TO DO:
Copy out every one of the records below word for word, keeping each line as it stands.

* BEGIN *

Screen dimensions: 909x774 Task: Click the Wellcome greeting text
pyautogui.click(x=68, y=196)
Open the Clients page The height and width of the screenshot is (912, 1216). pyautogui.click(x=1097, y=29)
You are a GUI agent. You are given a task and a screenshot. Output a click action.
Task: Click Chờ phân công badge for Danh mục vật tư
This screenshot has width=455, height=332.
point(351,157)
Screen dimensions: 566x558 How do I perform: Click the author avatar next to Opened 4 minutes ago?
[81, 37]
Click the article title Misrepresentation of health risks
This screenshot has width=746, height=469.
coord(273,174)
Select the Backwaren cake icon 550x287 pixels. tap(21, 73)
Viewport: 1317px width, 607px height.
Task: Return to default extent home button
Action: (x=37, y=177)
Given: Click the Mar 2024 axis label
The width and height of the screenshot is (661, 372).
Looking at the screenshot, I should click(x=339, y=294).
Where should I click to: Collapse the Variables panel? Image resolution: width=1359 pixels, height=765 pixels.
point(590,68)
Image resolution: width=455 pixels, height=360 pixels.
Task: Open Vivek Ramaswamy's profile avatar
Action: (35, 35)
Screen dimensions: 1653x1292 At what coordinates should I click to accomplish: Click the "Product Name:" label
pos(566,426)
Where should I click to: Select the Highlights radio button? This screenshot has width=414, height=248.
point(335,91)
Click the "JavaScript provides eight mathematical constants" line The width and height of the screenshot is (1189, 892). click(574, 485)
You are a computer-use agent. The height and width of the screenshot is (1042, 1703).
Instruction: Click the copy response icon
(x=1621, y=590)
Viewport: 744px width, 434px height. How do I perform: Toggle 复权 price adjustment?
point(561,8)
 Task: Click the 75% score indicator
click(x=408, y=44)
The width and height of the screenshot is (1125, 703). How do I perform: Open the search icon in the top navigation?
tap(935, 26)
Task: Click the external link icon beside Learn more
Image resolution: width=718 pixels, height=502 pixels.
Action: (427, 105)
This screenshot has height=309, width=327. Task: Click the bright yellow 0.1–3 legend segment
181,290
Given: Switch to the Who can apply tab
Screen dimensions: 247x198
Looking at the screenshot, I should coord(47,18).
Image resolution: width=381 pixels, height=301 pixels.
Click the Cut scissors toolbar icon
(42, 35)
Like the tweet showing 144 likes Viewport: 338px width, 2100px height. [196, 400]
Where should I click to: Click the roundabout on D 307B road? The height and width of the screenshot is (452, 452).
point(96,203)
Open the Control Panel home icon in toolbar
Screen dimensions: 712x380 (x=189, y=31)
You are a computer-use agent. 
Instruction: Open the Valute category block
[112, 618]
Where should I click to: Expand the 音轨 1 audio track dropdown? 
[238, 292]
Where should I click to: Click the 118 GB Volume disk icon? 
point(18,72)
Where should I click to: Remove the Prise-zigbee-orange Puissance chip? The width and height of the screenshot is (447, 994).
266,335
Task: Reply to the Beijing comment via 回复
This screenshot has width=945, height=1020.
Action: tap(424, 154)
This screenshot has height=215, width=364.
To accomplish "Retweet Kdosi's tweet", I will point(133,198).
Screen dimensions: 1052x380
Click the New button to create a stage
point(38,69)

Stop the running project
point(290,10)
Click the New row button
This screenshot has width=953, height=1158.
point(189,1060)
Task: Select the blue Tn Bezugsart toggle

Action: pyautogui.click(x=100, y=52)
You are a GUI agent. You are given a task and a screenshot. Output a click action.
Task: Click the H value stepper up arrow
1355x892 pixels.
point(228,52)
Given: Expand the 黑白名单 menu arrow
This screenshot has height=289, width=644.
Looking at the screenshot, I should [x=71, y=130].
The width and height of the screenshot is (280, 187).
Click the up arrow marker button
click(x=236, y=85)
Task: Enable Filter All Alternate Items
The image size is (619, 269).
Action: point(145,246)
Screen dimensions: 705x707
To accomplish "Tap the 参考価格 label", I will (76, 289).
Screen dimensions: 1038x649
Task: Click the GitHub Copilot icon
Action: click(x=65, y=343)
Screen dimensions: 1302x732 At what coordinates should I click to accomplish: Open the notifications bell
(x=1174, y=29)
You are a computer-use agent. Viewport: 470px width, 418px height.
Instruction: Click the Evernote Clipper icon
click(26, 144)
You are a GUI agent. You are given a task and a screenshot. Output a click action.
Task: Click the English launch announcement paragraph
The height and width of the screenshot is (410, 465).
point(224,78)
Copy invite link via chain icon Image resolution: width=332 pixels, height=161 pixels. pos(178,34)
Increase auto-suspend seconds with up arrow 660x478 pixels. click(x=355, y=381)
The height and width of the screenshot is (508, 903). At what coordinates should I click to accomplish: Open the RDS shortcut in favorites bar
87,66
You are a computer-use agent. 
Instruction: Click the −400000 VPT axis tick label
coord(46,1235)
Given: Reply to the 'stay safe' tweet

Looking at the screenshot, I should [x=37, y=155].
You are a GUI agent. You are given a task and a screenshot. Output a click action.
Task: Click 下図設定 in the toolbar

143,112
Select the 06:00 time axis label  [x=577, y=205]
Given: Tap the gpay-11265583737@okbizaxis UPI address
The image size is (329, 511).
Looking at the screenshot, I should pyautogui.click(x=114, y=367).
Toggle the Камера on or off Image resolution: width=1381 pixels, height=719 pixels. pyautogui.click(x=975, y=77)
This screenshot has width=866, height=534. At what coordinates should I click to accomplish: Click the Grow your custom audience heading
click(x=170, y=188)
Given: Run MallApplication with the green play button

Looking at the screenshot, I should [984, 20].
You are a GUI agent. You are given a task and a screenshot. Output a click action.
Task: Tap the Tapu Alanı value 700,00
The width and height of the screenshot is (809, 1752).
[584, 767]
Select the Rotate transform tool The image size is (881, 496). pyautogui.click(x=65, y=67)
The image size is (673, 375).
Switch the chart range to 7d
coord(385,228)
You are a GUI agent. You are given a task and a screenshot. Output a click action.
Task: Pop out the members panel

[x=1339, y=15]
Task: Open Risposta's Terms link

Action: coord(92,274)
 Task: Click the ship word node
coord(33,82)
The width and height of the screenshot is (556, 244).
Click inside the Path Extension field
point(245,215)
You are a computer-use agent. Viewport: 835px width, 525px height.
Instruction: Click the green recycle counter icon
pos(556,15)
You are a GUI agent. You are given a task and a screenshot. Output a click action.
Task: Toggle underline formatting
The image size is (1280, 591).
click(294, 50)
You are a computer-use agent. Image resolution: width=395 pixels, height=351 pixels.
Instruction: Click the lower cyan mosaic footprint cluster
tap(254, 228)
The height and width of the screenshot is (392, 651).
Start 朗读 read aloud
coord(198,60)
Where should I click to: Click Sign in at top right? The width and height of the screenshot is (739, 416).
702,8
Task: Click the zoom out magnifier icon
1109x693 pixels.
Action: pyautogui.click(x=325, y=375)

* END *

THE COMPLETED TASK:
Screen dimensions: 909x774 Task: Click the Wellcome greeting text
pyautogui.click(x=68, y=196)
Open the Clients page The height and width of the screenshot is (912, 1216). pyautogui.click(x=1097, y=29)
You are a GUI agent. You are given a task and a screenshot. Output a click action.
Task: Click Chờ phân công badge for Danh mục vật tư
This screenshot has width=455, height=332.
point(351,157)
Screen dimensions: 566x558 How do I perform: Click the author avatar next to Opened 4 minutes ago?
[81, 37]
Click the article title Misrepresentation of health risks
This screenshot has width=746, height=469.
coord(273,174)
Select the Backwaren cake icon 550x287 pixels. tap(21, 73)
Viewport: 1317px width, 607px height.
Task: Return to default extent home button
Action: (x=37, y=177)
Given: Click the Mar 2024 axis label
The width and height of the screenshot is (661, 372).
Looking at the screenshot, I should click(x=339, y=294).
Where should I click to: Collapse the Variables panel? Image resolution: width=1359 pixels, height=765 pixels.
point(590,68)
Image resolution: width=455 pixels, height=360 pixels.
Task: Open Vivek Ramaswamy's profile avatar
Action: (35, 35)
Screen dimensions: 1653x1292 At what coordinates should I click to accomplish: Click the "Product Name:" label
pos(566,426)
Where should I click to: Select the Highlights radio button? This screenshot has width=414, height=248.
point(335,91)
Click the "JavaScript provides eight mathematical constants" line The width and height of the screenshot is (1189, 892). click(574, 485)
You are a computer-use agent. The height and width of the screenshot is (1042, 1703).
Instruction: Click the copy response icon
(x=1621, y=590)
Viewport: 744px width, 434px height. How do I perform: Toggle 复权 price adjustment?
point(561,8)
 Task: Click the 75% score indicator
click(x=408, y=44)
The width and height of the screenshot is (1125, 703). How do I perform: Open the search icon in the top navigation?
tap(935, 26)
Task: Click the external link icon beside Learn more
Image resolution: width=718 pixels, height=502 pixels.
Action: (427, 105)
This screenshot has height=309, width=327. Task: Click the bright yellow 0.1–3 legend segment
181,290
Given: Switch to the Who can apply tab
Screen dimensions: 247x198
Looking at the screenshot, I should coord(47,18).
Image resolution: width=381 pixels, height=301 pixels.
Click the Cut scissors toolbar icon
(42, 35)
Like the tweet showing 144 likes Viewport: 338px width, 2100px height. [196, 400]
Where should I click to: Click the roundabout on D 307B road? The height and width of the screenshot is (452, 452).
point(96,203)
Open the Control Panel home icon in toolbar
Screen dimensions: 712x380 (x=189, y=31)
You are a computer-use agent. 
Instruction: Open the Valute category block
[112, 618]
Where should I click to: Expand the 音轨 1 audio track dropdown? 
[238, 292]
Where should I click to: Click the 118 GB Volume disk icon? 
point(18,72)
Where should I click to: Remove the Prise-zigbee-orange Puissance chip? The width and height of the screenshot is (447, 994).
266,335
Task: Reply to the Beijing comment via 回复
This screenshot has width=945, height=1020.
Action: tap(424, 154)
This screenshot has height=215, width=364.
To accomplish "Retweet Kdosi's tweet", I will point(133,198).
Screen dimensions: 1052x380
Click the New button to create a stage
point(38,69)

Stop the running project
point(290,10)
Click the New row button
This screenshot has width=953, height=1158.
point(189,1060)
Task: Select the blue Tn Bezugsart toggle

Action: pyautogui.click(x=100, y=52)
You are a GUI agent. You are given a task and a screenshot. Output a click action.
Task: Click the H value stepper up arrow
1355x892 pixels.
point(228,52)
Given: Expand the 黑白名单 menu arrow
This screenshot has height=289, width=644.
Looking at the screenshot, I should [x=71, y=130].
The width and height of the screenshot is (280, 187).
Click the up arrow marker button
click(x=236, y=85)
Task: Enable Filter All Alternate Items
The image size is (619, 269).
Action: point(145,246)
Screen dimensions: 705x707
To accomplish "Tap the 参考価格 label", I will (76, 289).
Screen dimensions: 1038x649
Task: Click the GitHub Copilot icon
Action: click(x=65, y=343)
Screen dimensions: 1302x732 At what coordinates should I click to accomplish: Open the notifications bell
(x=1174, y=29)
You are a computer-use agent. Viewport: 470px width, 418px height.
Instruction: Click the Evernote Clipper icon
click(26, 144)
You are a GUI agent. You are given a task and a screenshot. Output a click action.
Task: Click the English launch announcement paragraph
The height and width of the screenshot is (410, 465).
point(224,78)
Copy invite link via chain icon Image resolution: width=332 pixels, height=161 pixels. pos(178,34)
Increase auto-suspend seconds with up arrow 660x478 pixels. click(x=355, y=381)
The height and width of the screenshot is (508, 903). At what coordinates should I click to accomplish: Open the RDS shortcut in favorites bar
87,66
You are a computer-use agent. 
Instruction: Click the −400000 VPT axis tick label
coord(46,1235)
Given: Reply to the 'stay safe' tweet

Looking at the screenshot, I should [x=37, y=155].
You are a GUI agent. You are given a task and a screenshot. Output a click action.
Task: Click 下図設定 in the toolbar

143,112
Select the 06:00 time axis label  [x=577, y=205]
Given: Tap the gpay-11265583737@okbizaxis UPI address
The image size is (329, 511).
Looking at the screenshot, I should pyautogui.click(x=114, y=367).
Toggle the Камера on or off Image resolution: width=1381 pixels, height=719 pixels. pyautogui.click(x=975, y=77)
This screenshot has width=866, height=534. At what coordinates should I click to accomplish: Click the Grow your custom audience heading
click(x=170, y=188)
Given: Run MallApplication with the green play button

Looking at the screenshot, I should [984, 20].
You are a GUI agent. You are given a task and a screenshot. Output a click action.
Task: Tap the Tapu Alanı value 700,00
The width and height of the screenshot is (809, 1752).
[584, 767]
Select the Rotate transform tool The image size is (881, 496). pyautogui.click(x=65, y=67)
The image size is (673, 375).
Switch the chart range to 7d
coord(385,228)
You are a GUI agent. You are given a task and a screenshot. Output a click action.
Task: Pop out the members panel

[x=1339, y=15]
Task: Open Risposta's Terms link

Action: coord(92,274)
 Task: Click the ship word node
coord(33,82)
The width and height of the screenshot is (556, 244).
Click inside the Path Extension field
point(245,215)
You are a computer-use agent. Viewport: 835px width, 525px height.
Instruction: Click the green recycle counter icon
pos(556,15)
You are a GUI agent. You are given a task and a screenshot. Output a click action.
Task: Toggle underline formatting
The image size is (1280, 591).
click(294, 50)
You are a computer-use agent. Image resolution: width=395 pixels, height=351 pixels.
Instruction: Click the lower cyan mosaic footprint cluster
tap(254, 228)
The height and width of the screenshot is (392, 651).
Start 朗读 read aloud
coord(198,60)
Where should I click to: Click Sign in at top right? The width and height of the screenshot is (739, 416).
702,8
Task: Click the zoom out magnifier icon
1109x693 pixels.
Action: pyautogui.click(x=325, y=375)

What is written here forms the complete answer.